Marché a mi apartamento con los cuatro ejemplares recuperados y pensando ya en
a quiénes los destinaría. Es mi necedad, que no conoce los límites: igual que
mi madre, siempre anhelo dar algo mío a alguien.
Muy
pronto después de que en 2001 publiqué a instancias del premio Cámara de
Comercio de Medellín La ciudad de todos
los adioses, mi primera novela, comprendí que nada ocurriría conmigo y la
literatura. No sería descubierto ni buscado por las editoriales, no sería
objeto de estudios académicos, vituperios o encomios de la crítica, ni sería
leído por las multitudes. Nada de eso. Sin embargo, a la escala en que sé
moverme en el mundo, así, despacio y hablando siempre en voz baja, pasarían
cosas. La más importante de ellas, llenaría de orgullo a mi madre, la noble L
que siempre me cuida, en homenaje a quien habría de inundar de ejemplares
dedicados a familiares y amigos. De esto ya he hablado en otras partes (ver,
por ejemplo, mi libro Para agradar a las
amigas de mamá), así que reduciré el asunto al hecho de que convertirse en
un escritor publicado no sirve sino para enorgullecer a quienes lo conocen a
uno y encartarlos con libros de los que pasado un tiempo prudencial habrán de
desembarazarse. Por lo menos he tenido el buen gusto de no tratar de
vendérselos, que es una de las acciones más lamentables de los escritores
menores, y puedo decir que las novelitas me han traído uno que otro amor y me
han permitido la comunicación con los lectores que a esta escala existen:
pocos, pero al fin y al cabo la tropilla que lo sigue a uno.
Semanas
después de la anécdota de mi primo, me encontré en el festival de cine de
Cartagena con el director de una revista especializada que por esos enredos de
la vida había leído aquella primera novela. Conversamos varias veces. En la
penúltima de esas conversaciones me contó que admiraba La ciudad de todos los adioses, pero apelando a la sinceridad que
permitía nuestra creciente amistad dijo que tenía dudas sobre si valía la pena
invertir tiempo en Mártires del deseo,
mi segunda novela. Su pregunta exacta fue esta:
—¿Vos
qué lugar ocupás en la literatura nacional?
Devolviendo su sinceridad le recomendé que no
desperdiciara su tiempo y que más bien pensara en los autores a los que debía
encomendar artículos sobre la saga Crepúsculo.

• • • •

Lista de tareas:
(1) Responde según el fragmento:
(a) ¿En qué año se publicó "La ciudad de todos los adioses"?
(b) ¿En qué evento se encontró quien narra con el director de una revista especializada?
(c) ¿Cómo se titula la segunda novela de quien narra?
(2) Edita el pasaje del fragmento desde "Devolviendo su sinceridad" hasta "la saga Crepúsculo.", ambos incluidos, y sustituye "artículos" por "reseñas".
(3) Indica si cada afirmación concuerda con el fragmento y cita las palabras que lo deciden:
(a) Quien narra ha intentado vender sus libros a familiares y amigos.
(b) El director de la revista había leído la primera novela de quien narra.
(c) La primera novela se publicó a instancias del premio Cámara de Comercio de Medellín.

Material recopilado:
• • • •

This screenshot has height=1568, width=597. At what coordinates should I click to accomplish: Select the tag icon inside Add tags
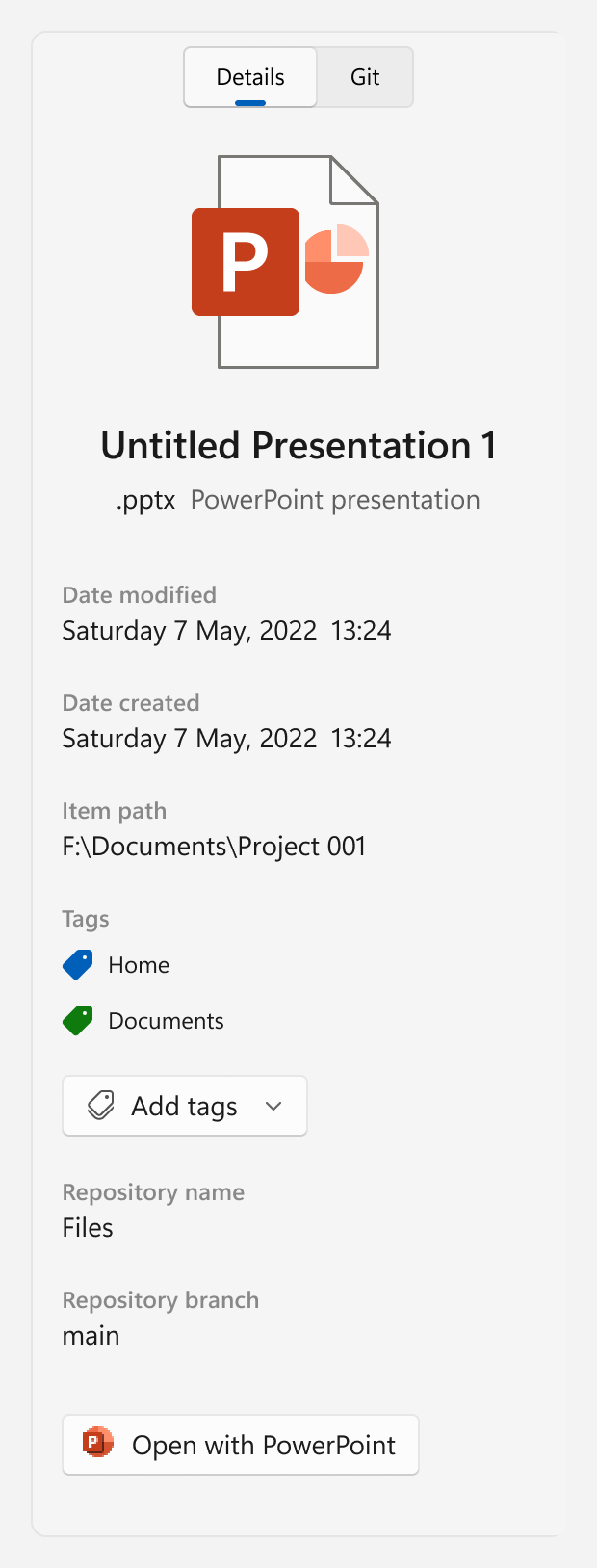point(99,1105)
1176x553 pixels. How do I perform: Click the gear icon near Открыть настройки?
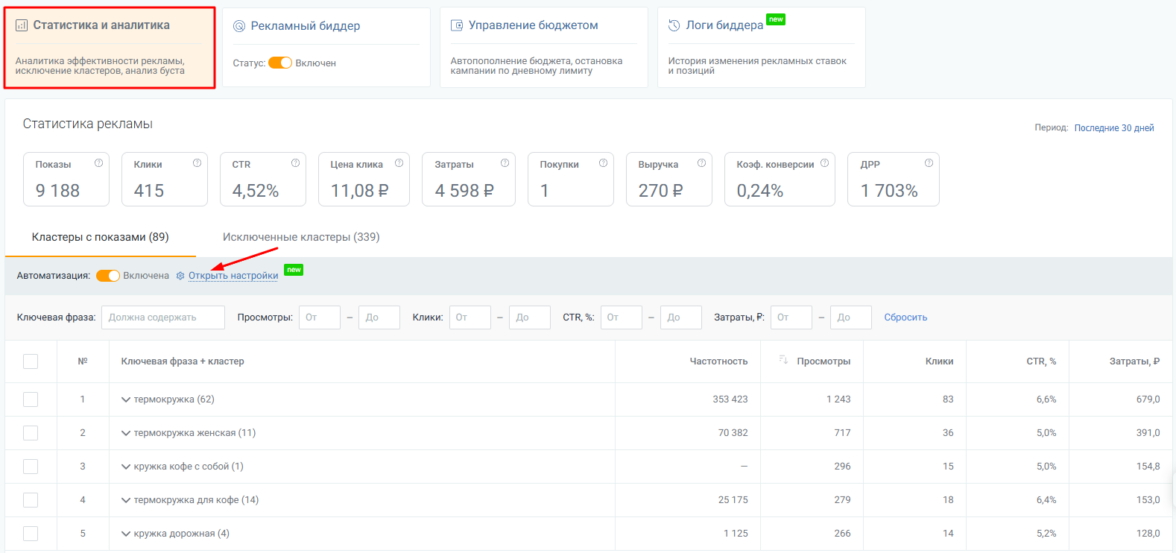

• • • •

Respuestas del ejercicio:
(1)
(a) En 2001.
(b) En el festival de cine de Cartagena.
(c) "Mártires del deseo".

(2)
Devolviendo su sinceridad le recomendé que no
desperdiciara su tiempo y que más bien pensara en los autores a los que debía
encomendar reseñas sobre la saga Crepúsculo.

(3)
(a) No: "he tenido el buen gusto de no tratar de vendérselos".
(b) Sí: "había leído aquella primera novela".
(c) Sí: "publiqué a instancias del premio Cámara de Comercio de Medellín".